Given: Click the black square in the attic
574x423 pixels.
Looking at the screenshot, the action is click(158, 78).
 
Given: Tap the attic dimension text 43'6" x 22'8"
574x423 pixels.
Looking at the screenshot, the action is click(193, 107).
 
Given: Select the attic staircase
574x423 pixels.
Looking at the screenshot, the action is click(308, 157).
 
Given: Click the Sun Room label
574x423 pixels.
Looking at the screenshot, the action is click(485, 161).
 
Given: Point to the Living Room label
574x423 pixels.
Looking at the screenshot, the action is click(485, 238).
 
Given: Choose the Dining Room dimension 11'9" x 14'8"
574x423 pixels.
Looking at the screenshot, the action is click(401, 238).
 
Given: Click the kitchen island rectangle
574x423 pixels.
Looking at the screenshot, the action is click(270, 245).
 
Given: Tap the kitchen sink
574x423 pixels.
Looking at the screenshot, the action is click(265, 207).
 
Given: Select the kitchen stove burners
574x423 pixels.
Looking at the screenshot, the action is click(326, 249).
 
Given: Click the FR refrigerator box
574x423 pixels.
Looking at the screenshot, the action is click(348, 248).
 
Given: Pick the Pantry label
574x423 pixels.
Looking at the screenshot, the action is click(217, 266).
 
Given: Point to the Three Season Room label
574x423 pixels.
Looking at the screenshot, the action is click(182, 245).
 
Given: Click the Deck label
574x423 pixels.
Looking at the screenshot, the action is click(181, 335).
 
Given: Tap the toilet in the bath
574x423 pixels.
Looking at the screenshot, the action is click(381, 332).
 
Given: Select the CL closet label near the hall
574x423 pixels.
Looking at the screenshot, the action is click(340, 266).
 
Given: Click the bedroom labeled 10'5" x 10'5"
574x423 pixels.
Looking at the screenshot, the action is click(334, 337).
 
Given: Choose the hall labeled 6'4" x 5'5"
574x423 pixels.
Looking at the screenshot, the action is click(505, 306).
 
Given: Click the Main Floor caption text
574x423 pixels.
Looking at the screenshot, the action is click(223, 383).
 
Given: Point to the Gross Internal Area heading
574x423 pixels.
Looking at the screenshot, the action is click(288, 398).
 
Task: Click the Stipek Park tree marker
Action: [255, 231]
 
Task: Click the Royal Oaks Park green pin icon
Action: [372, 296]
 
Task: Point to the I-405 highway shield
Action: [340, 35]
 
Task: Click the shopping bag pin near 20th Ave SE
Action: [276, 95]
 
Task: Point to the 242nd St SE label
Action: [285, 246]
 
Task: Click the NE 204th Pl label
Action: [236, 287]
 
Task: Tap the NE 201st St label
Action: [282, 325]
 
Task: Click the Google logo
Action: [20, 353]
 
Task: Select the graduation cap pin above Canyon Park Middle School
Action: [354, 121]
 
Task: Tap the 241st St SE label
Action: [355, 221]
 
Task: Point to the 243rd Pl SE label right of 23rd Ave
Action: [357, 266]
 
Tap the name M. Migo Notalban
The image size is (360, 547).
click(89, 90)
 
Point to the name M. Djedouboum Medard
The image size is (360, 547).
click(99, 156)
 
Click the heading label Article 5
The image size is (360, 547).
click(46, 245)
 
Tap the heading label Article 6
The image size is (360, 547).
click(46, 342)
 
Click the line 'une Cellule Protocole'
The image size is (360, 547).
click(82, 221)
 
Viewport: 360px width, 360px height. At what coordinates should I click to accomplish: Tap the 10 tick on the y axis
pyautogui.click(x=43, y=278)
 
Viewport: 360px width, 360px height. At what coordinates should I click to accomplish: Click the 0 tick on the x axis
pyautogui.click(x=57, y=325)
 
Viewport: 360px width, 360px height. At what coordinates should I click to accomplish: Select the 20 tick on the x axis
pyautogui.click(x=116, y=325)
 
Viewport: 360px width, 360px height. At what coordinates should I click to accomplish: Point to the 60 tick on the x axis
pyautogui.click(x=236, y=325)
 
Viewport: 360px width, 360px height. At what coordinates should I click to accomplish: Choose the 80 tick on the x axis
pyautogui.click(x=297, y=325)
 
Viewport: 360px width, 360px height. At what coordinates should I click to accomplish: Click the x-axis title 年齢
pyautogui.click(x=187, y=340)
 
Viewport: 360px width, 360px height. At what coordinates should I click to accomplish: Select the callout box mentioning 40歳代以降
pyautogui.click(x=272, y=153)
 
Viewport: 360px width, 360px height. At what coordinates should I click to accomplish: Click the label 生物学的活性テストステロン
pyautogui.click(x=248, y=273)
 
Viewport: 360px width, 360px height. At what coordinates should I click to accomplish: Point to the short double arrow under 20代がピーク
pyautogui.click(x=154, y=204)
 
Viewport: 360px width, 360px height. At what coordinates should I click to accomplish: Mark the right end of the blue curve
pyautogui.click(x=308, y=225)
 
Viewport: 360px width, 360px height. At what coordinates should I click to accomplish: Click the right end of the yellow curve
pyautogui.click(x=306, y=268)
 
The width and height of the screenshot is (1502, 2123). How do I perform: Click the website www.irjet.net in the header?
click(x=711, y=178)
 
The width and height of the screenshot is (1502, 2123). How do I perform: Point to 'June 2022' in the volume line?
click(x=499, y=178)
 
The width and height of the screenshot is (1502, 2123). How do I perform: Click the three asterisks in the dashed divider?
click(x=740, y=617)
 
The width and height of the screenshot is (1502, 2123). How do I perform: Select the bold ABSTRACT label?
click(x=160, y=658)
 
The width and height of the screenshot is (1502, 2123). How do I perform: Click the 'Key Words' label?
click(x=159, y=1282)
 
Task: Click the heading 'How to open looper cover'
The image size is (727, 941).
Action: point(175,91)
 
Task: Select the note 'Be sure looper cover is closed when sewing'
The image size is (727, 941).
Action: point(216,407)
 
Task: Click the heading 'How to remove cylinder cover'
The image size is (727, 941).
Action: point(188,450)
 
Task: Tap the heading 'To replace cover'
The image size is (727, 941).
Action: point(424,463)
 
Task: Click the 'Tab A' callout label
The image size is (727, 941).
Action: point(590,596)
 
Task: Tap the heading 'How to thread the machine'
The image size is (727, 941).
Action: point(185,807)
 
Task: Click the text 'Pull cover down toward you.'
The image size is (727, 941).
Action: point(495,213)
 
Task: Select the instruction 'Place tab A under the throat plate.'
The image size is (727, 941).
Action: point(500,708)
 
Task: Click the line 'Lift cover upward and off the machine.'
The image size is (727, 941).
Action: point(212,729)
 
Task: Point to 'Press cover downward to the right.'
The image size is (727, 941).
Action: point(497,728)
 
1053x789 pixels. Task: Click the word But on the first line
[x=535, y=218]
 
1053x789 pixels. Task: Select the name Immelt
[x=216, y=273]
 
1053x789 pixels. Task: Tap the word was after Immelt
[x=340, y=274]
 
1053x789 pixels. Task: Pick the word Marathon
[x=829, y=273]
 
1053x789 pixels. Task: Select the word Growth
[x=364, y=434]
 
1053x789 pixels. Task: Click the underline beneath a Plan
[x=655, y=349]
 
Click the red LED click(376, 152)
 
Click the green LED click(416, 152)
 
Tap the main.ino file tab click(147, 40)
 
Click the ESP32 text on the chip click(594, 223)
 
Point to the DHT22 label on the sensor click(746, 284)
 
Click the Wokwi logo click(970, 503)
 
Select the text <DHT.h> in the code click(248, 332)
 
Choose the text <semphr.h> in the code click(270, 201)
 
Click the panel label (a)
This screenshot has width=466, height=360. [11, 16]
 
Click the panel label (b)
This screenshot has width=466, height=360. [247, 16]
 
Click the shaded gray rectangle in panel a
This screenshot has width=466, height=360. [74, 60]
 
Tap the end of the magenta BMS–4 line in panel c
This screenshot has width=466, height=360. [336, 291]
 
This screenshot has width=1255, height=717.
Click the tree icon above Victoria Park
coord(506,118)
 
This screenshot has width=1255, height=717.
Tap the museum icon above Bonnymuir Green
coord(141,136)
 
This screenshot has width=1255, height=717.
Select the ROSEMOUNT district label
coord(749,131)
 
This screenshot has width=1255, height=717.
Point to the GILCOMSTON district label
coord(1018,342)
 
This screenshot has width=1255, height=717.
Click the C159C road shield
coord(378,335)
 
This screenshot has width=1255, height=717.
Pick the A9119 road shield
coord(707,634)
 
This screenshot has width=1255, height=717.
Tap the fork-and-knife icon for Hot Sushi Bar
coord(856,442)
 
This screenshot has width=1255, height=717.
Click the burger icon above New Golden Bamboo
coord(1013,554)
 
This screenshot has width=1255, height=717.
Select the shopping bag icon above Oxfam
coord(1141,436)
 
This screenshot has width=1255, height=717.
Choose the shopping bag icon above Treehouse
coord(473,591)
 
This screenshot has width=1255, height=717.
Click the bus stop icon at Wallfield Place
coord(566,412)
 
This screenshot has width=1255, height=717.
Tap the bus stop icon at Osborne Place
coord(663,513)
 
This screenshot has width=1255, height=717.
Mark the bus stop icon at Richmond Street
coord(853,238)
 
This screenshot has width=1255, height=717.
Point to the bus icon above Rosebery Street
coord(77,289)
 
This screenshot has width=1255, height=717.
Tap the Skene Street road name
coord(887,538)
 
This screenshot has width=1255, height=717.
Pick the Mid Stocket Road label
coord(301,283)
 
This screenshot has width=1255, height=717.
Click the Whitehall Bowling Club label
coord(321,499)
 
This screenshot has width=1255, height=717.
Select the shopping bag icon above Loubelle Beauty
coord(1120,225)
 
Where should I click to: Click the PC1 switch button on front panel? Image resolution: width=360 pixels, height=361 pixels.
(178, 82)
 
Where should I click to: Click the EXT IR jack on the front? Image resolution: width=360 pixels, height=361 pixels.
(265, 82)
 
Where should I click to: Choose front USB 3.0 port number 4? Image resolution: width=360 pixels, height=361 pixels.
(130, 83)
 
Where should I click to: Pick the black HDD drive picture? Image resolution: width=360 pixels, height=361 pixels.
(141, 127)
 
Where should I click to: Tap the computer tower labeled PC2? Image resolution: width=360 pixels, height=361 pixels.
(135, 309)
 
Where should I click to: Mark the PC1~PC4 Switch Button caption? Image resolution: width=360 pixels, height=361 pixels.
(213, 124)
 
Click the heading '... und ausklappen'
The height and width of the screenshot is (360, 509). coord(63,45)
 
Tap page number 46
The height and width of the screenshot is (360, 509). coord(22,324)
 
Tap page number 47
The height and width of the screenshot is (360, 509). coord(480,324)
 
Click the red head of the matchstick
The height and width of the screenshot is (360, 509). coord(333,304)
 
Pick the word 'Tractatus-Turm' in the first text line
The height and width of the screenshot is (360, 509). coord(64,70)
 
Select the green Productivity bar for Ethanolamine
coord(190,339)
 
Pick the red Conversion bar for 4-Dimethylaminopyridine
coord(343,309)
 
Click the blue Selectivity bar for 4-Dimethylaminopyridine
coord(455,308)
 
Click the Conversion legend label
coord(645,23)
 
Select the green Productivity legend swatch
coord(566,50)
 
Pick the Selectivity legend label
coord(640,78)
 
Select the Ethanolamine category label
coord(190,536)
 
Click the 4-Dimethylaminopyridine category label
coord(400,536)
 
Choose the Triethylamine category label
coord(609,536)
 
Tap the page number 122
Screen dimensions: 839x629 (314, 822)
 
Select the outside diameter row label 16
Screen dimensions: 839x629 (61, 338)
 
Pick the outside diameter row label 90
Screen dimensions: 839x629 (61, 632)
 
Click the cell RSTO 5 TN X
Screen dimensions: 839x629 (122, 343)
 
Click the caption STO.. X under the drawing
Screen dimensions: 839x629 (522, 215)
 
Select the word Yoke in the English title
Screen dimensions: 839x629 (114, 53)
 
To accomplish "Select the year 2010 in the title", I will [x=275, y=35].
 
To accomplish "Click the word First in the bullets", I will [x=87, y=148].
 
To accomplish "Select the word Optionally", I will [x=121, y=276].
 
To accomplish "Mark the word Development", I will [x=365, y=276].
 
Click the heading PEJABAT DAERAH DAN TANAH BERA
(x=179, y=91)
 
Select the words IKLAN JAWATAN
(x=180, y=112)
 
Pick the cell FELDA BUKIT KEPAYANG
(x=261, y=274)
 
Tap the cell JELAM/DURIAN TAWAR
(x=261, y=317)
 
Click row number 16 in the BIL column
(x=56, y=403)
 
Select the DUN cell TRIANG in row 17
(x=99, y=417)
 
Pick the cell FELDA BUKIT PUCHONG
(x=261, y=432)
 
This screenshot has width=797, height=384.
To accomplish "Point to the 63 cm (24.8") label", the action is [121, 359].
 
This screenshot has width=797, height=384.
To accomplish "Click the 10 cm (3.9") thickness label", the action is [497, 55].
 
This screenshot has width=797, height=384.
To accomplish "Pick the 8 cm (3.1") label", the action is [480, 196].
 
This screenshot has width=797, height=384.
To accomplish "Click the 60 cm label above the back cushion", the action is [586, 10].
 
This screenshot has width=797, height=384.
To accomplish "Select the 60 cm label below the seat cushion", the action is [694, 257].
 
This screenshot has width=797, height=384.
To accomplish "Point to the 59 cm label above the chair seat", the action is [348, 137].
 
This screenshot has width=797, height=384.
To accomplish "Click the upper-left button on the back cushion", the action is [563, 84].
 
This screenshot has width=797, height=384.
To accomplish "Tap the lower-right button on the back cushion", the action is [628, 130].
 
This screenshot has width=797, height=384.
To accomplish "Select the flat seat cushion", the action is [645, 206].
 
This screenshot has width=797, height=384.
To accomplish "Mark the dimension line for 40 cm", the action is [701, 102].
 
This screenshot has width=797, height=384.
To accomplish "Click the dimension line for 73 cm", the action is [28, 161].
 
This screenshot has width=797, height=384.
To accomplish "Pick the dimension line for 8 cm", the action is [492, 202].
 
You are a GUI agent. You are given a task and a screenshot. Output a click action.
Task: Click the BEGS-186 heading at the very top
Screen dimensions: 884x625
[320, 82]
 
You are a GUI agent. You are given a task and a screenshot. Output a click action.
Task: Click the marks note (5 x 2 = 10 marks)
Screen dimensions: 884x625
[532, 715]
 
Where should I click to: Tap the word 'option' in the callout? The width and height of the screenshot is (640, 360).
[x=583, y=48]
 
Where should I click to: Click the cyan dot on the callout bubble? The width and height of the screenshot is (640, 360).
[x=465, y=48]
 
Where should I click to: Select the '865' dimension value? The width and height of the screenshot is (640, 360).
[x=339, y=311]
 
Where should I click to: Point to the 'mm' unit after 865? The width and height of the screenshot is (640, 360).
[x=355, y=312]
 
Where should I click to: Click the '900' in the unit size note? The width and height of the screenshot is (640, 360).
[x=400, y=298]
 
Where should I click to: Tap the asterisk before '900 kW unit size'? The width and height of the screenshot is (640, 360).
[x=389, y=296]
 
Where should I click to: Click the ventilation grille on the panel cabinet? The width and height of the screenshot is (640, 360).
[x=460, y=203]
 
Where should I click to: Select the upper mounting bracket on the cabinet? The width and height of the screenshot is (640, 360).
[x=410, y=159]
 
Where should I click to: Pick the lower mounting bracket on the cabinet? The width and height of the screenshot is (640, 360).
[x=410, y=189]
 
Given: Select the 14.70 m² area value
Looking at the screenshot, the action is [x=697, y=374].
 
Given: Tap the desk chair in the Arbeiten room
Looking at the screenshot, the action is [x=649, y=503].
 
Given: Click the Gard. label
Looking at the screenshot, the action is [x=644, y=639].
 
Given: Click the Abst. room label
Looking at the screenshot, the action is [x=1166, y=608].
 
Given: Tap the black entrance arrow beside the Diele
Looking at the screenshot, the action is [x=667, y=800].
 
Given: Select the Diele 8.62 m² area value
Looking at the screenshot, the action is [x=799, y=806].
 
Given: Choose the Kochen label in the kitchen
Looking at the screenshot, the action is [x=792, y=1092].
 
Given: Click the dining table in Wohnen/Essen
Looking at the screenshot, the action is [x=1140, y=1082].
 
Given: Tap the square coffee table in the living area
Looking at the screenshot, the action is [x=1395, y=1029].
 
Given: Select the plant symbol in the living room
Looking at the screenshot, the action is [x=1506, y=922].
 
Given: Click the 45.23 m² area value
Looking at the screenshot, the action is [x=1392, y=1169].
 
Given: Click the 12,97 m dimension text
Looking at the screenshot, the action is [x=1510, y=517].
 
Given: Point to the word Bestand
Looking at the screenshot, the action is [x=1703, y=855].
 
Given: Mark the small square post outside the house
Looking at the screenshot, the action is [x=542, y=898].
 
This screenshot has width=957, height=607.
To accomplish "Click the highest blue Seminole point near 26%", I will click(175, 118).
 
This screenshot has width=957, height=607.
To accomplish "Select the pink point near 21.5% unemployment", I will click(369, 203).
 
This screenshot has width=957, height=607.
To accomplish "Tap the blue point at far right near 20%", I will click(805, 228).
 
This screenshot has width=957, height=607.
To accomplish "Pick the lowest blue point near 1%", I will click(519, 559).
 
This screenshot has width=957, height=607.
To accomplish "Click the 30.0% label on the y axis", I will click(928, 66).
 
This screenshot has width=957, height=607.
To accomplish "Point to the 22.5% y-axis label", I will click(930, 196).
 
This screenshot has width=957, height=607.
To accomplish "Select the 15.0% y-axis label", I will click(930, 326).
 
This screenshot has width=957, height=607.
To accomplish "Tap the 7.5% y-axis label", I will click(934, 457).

» **EXERCISE OBJECTIVE**
Copy out the items above word for word, starting with the line that contains "Task: Click the heading 'How to remove" and going on through the line that contains "Action: point(424,463)".

» **EXERCISE ANSWER**
Task: Click the heading 'How to remove cylinder cover'
The image size is (727, 941).
Action: point(188,450)
 
Task: Tap the heading 'To replace cover'
The image size is (727, 941).
Action: point(424,463)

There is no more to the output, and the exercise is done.